The opponents of capital punishment have firmer ground under them when they object to the infliction of the death penalty upon criminals other than professional murderers. The public opinion of Christendom long ago revolted against its employment to put down minor crimes: for example, theft. There has been of late a revolt against its use even in certain varieties of murder, and that revolt, I believe, is largely responsible for the increasing difficulty of getting convictions in capital cases, and the increasing tendency of the courts to upset convictions by legal quackery. The truth is that our criminal codes need a thorough overhauling. The old categories of crime are only too often archaic and irrational. It is absurd to hang an aggrieved husband for killing his wife and her lover, and let a professional murderer live because, in a given case, the State is unable to prove premeditation. The test should be, not he instant intention, but the antecedent circumstances. Every one of us, under easily imaginable conditions, may commit a premeditated murder. But that possibility does not make us professional criminals, and it does not necessarily justify the death penalty in case we succumb. Juries obviously have felt that way, for many a murderer has escaped under the so-called unwritten law.
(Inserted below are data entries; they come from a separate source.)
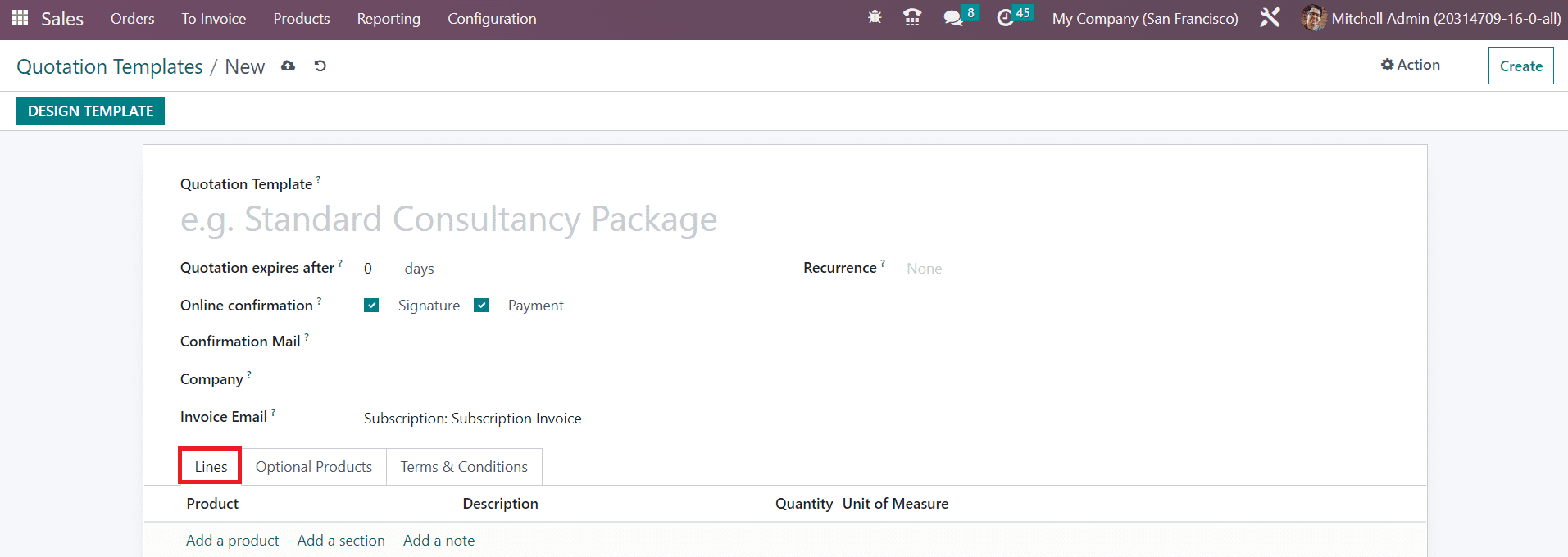Save record manually with cloud icon
1568x557 pixels.
288,66
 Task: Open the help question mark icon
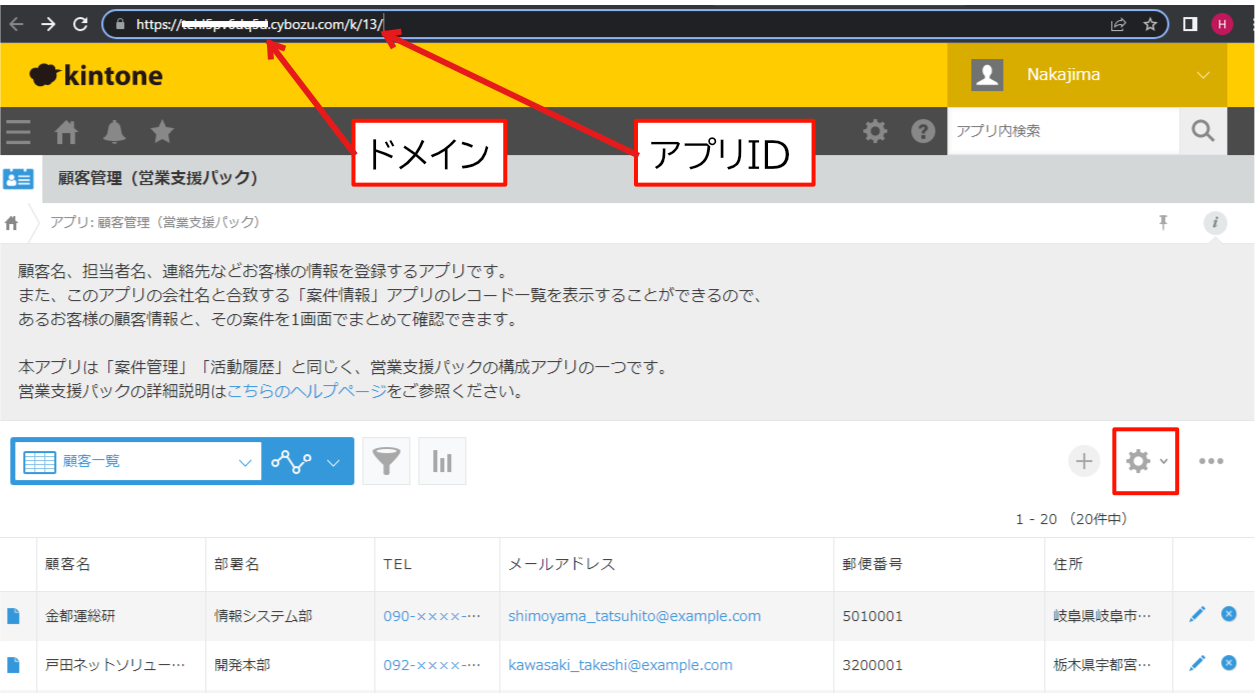tap(923, 131)
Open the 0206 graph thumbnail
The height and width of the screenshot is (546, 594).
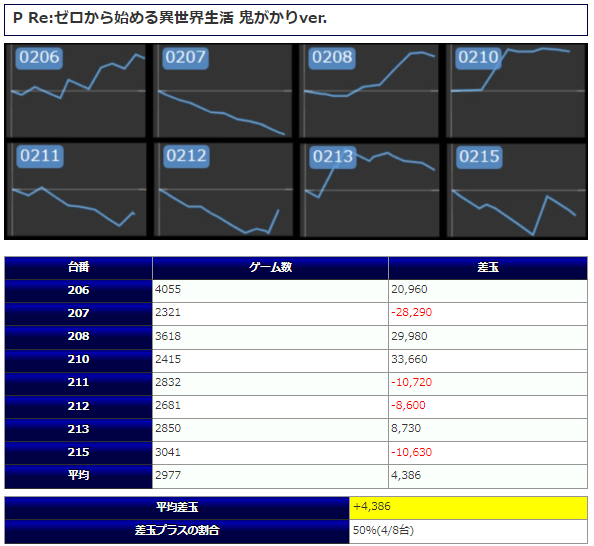pos(76,91)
Judge Frederick Bausman, of the State of Washington, a very intelligent jurist, once suggested a way out. All crimes, he said, should be divided into two new categories; those which a reasonable and otherwise reputable man, under the circumstances confronting the accused, might be imagined as committing, and those showing only deliberate and gratuitous criminality. Under the first heading would fall many crimes of passion and many ordinary thefts. Under the second would fall the doings of the Chapmans and Whittemores. The man who commits the former is now often used too harshly; the man who commits the latter is almost always used too softly. What sense is there in the old rule of evidence that the record of an accused, save he go on the stand himself, may not be brought against him on his trial? It is hypocritical and vain, for juries consider it notwithstanding. It is unjust, for the record often contributes to a sound judgment, as it did in the Whittemore case. The important thing is not to play a game according to a set of tight and stupid rules but to punish and put down crime. The way to do that is to proceed swiftly and harshly against professional criminals. I believe that every gunman should be hanged after his first shot, whether it kills or not. To stop short of that is to put the rights that he has deliberately forfeited above the public security. In other words, it is to convert the judicial process into a scheme for protecting and fostering crime.